(Records from a collection)
------------------------------------------------
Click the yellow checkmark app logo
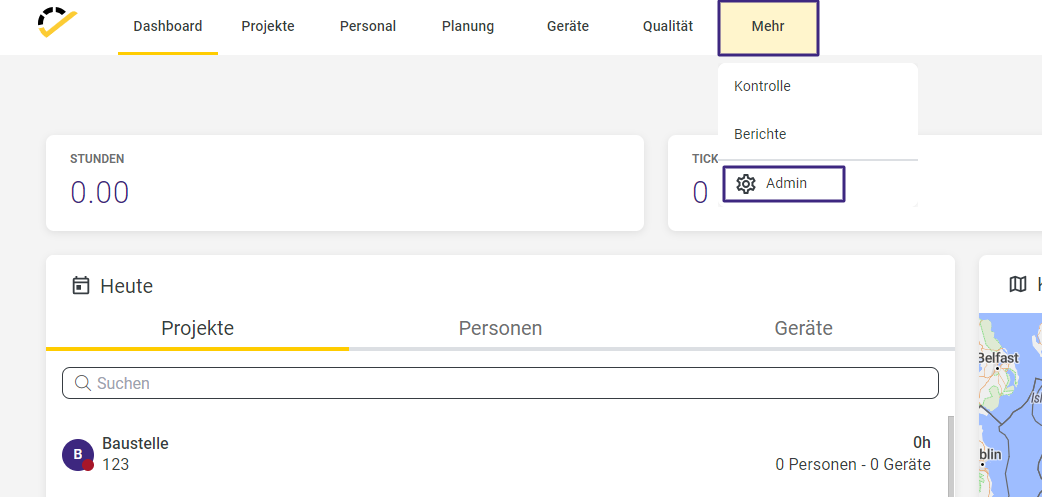 pos(58,22)
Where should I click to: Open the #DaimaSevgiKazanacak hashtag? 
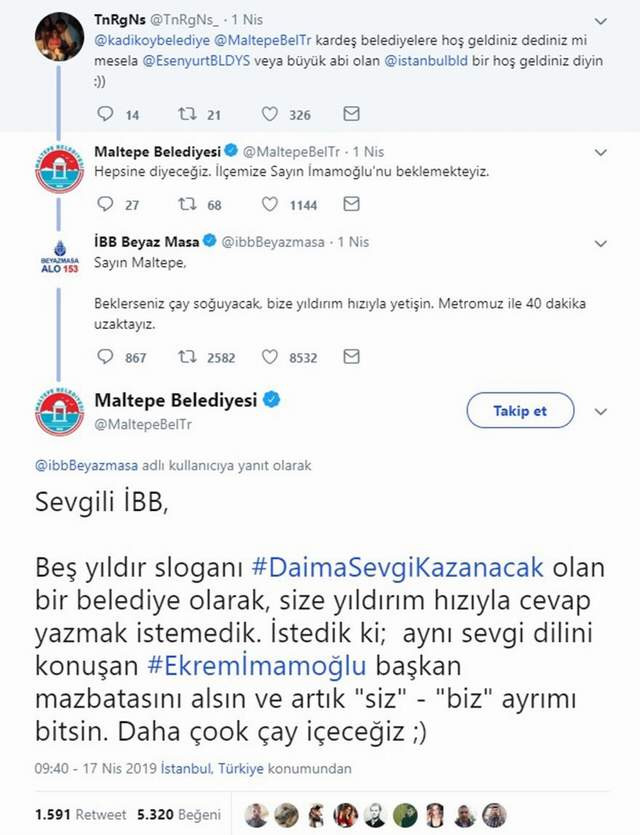tap(396, 568)
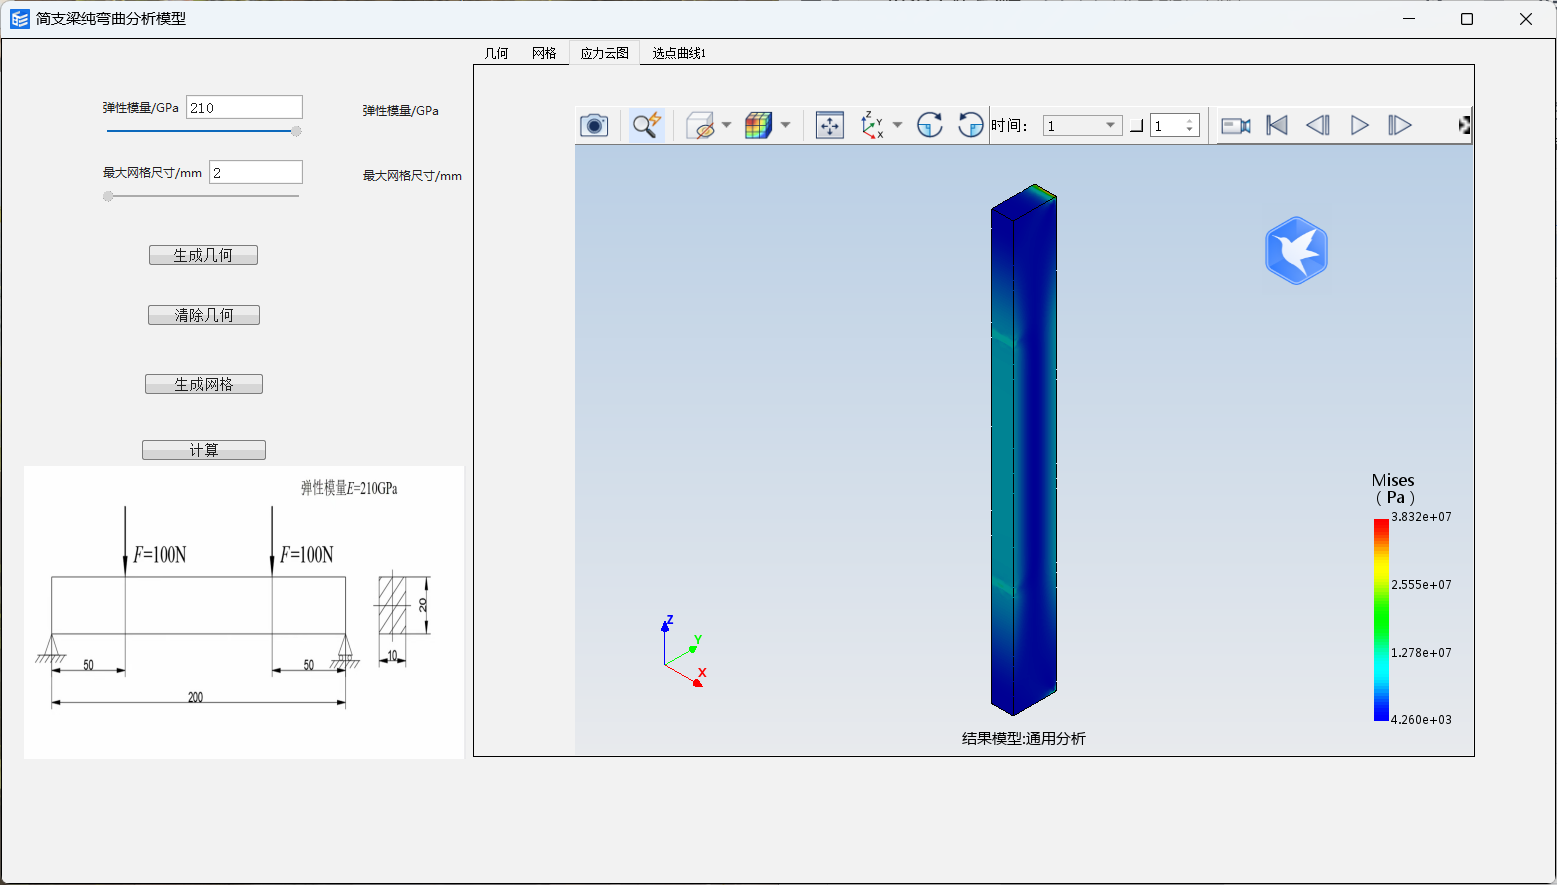Image resolution: width=1557 pixels, height=885 pixels.
Task: Click the rotate clockwise view icon
Action: (929, 125)
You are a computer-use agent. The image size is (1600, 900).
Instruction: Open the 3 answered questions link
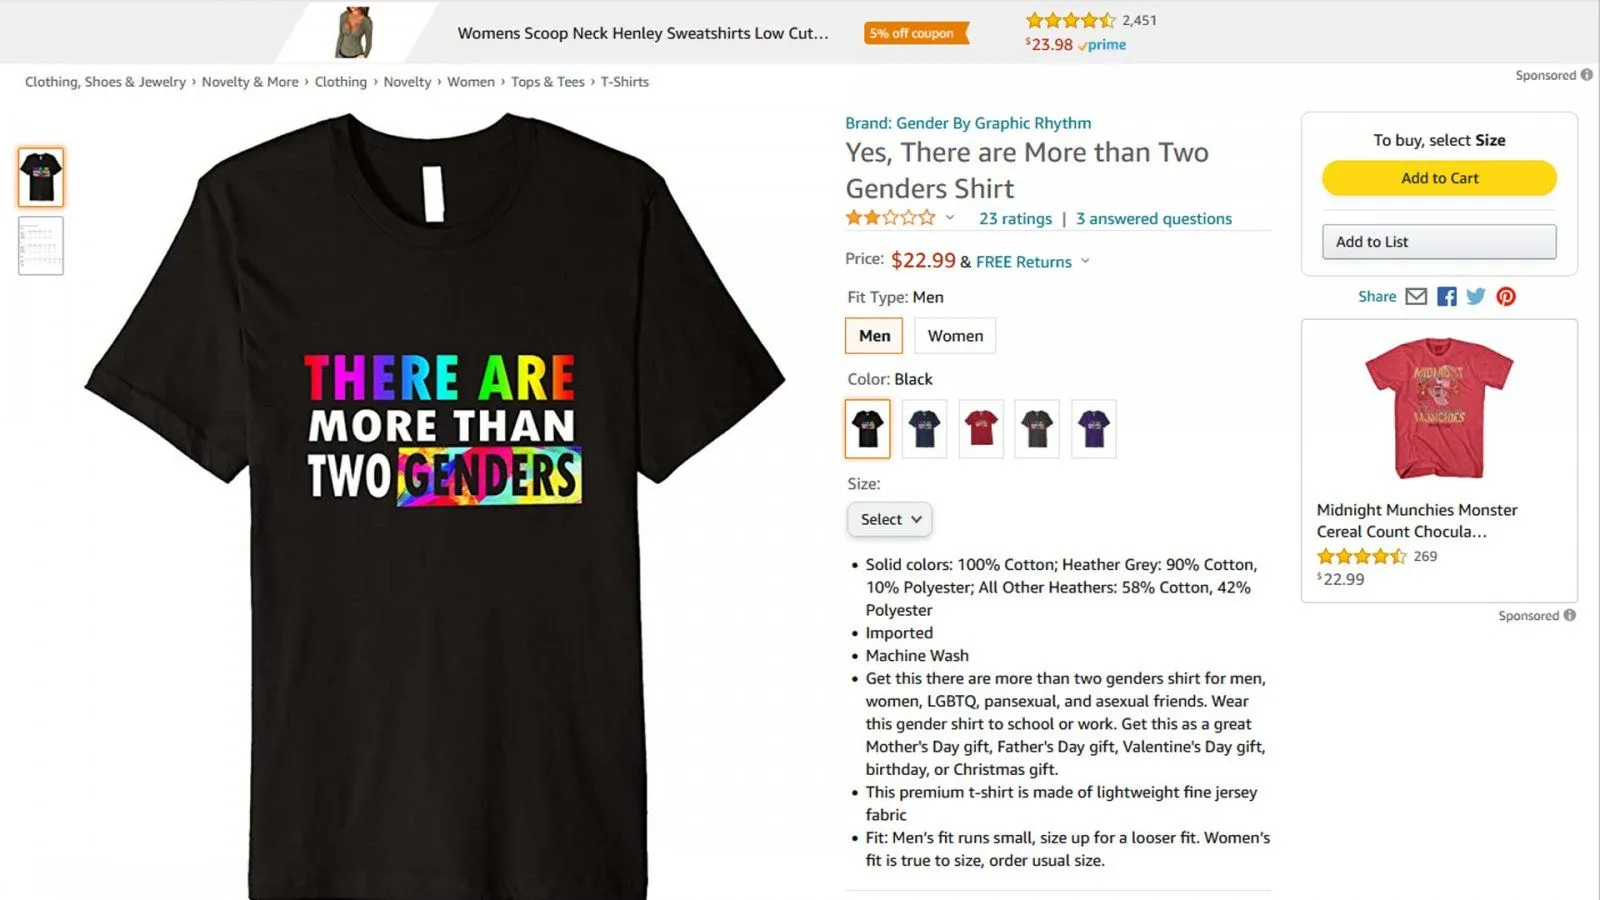point(1154,219)
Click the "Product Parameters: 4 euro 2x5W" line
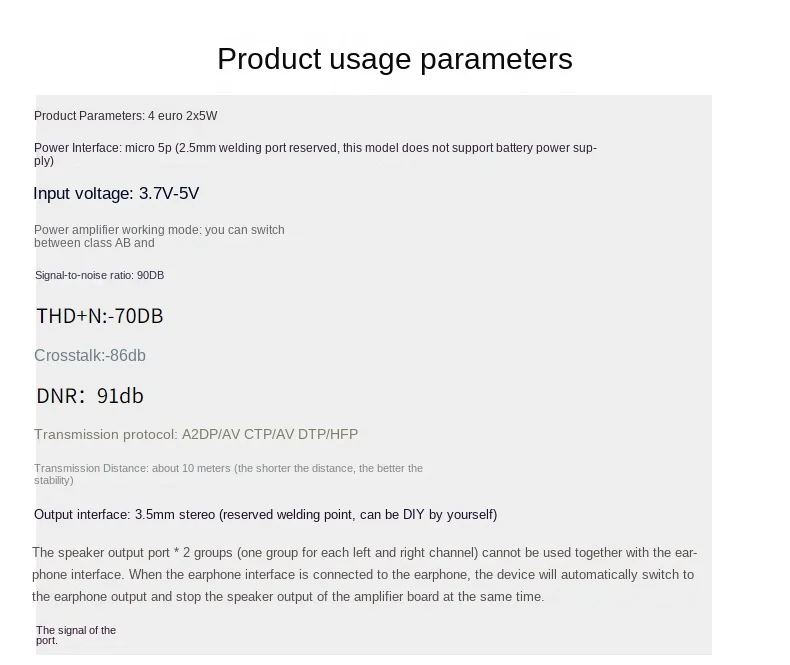Viewport: 790px width, 665px height. coord(125,116)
------------------------------------------------
Written problem :: Render the items from the line containing "You are a computer-use" through the end of the items as a JSON list of strings, one string per line, with blank lines omitted. Leave the pictures out of your answer.

Exercise result ::
[
  "You are a computer-use agent. The image size is (1600, 900).",
  "Instruction: Open the 3 answered questions link",
  "point(1154,219)",
  "Click the \"Product Parameters: 4 euro 2x5W\" line",
  "Viewport: 790px width, 665px height. coord(125,116)"
]